# [TEXTE À LIRE]

☆ ☆ ☆ ☆ ☆

Vous n'êtes sans doute pas prêt.e.s pour ce roman. En tout cas, moi, je ne l'étais pas. Je n'étais pas prête à dévorer les cent premières pages d'une traite, happée par une écriture d'une efficacité redoutable, avant de ralentir le rythme pour cause de malaise grandissant. Je n'étais pas préparée non plus pour ce malaise, pour ce que
Rebecca F. Kuang donne à voir du monde de l'édition, ses guerres intestines, ses jalousies et son racisme qui parfois s'ignore et parfois s'affiche de manière décomplexée. Je croyais être prête pour la dénonciation de l'appropriation culturelle et de la violence des réseaux sociaux, mais, en fait, non, il faut croire que je m'en protège plutôt bien malgré les témoignages que je peux lire ici ou là.
Mais, surtout, surtout, je n'étais pas prête à faire face à une narratrice non fiable que j'ai rapidement prise en grippe. En même temps, ça forcerait presque l'admiration, cette façon qu'elle a de justifier les décisions moralement discutables qu'elle prend, tout en s'enfonçant toujours un peu plus dans l'ignominie. Certains passages m'ont particulièrement marquée, notamment quand elle corrige le manuscrit qu'elle a volé et qu'elle ne se rend pas compte que les changements que lui demande son éditrice relèvent justement d'un point de vue typiquement blanc sur une histoire appartenant à une autre culture. C'est magistral, tout comme la fin, qui m'a laissée sans voix et qui m'a poussée à me repasser tout le livre dans ma tête pour le voir sous un autre angle.
Au final, je dirais que j'ai vécu une expérience de lecture inédite, à la fois puissante et inconfortable. Il m' a fallu du temps pour laisser décanter tout cela et vous livrer cette chronique.

☆ ☆ ☆ ☆ ☆

# [DONNÉES ENREGISTRÉES]
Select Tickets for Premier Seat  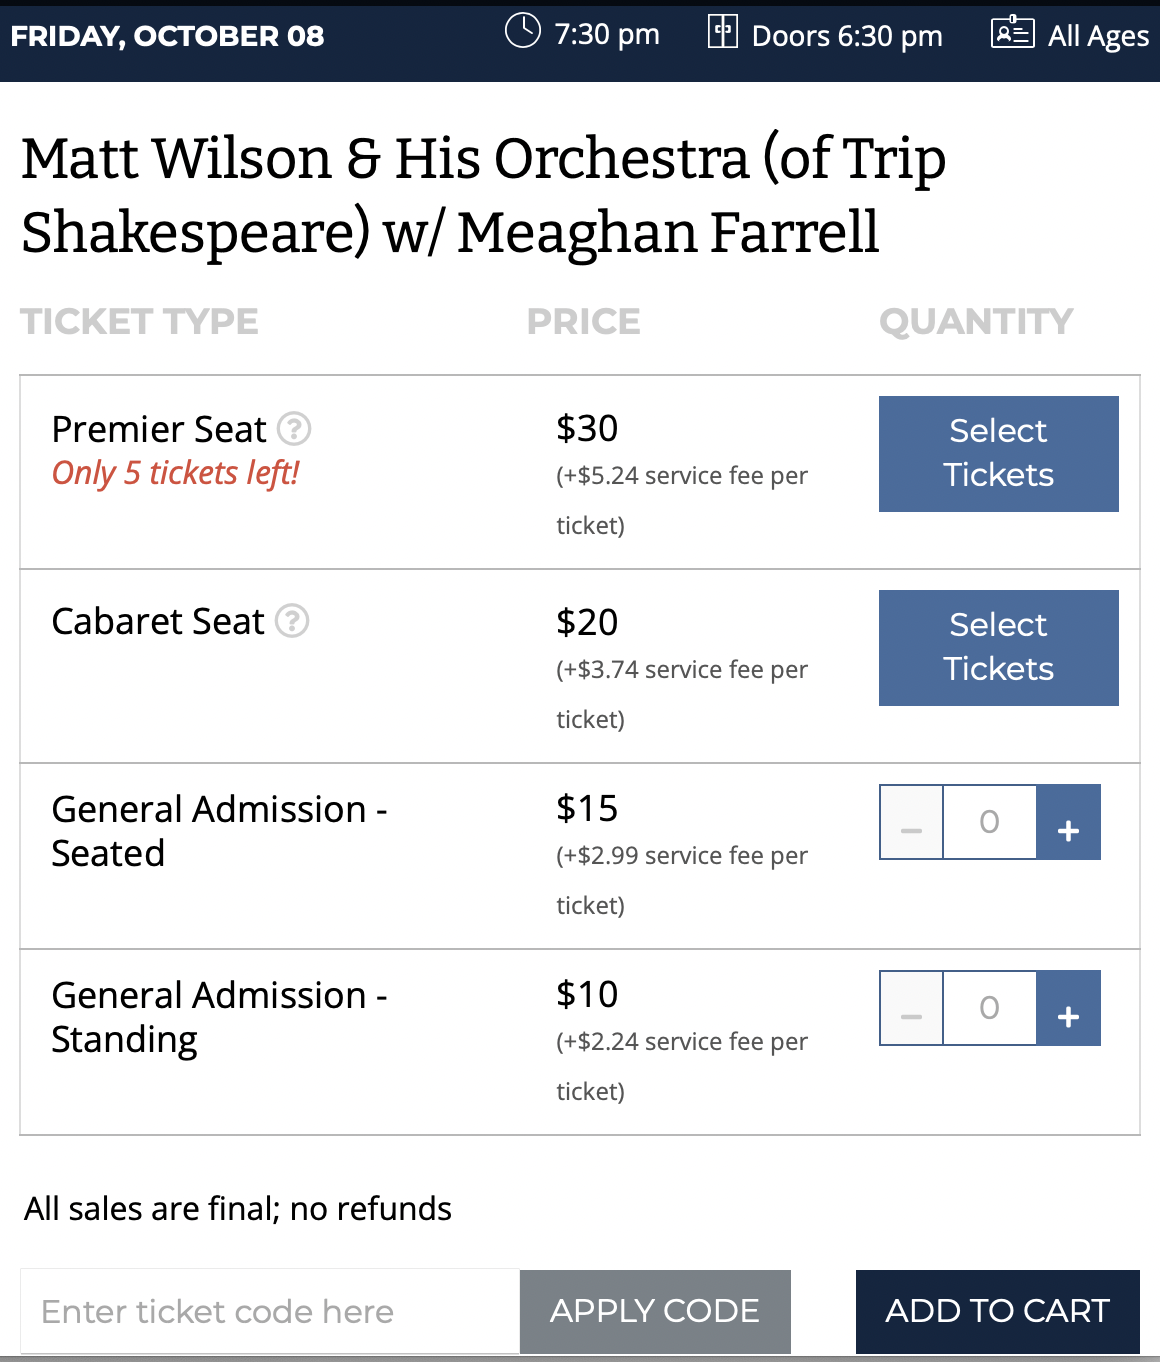tap(999, 454)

☆ ☆ ☆ ☆ ☆

# [CONSIGNE 1]
Recopiez, tel quel, le passage de la chronique qui commence par les mots « Au final, je » et s'achève sur « livrer cette chronique. ».
# [CONSIGNE 2]
Comment la chronique qualifie-t-elle l'expérience de lecture vécue ?

# [CORRIGÉ 1]
Au final, je dirais que j'ai vécu une expérience de lecture inédite, à la fois puissante et inconfortable. Il m' a fallu du temps pour laisser décanter tout cela et vous livrer cette chronique.

# [CORRIGÉ 2]
Une expérience de lecture inédite, à la fois puissante et inconfortable.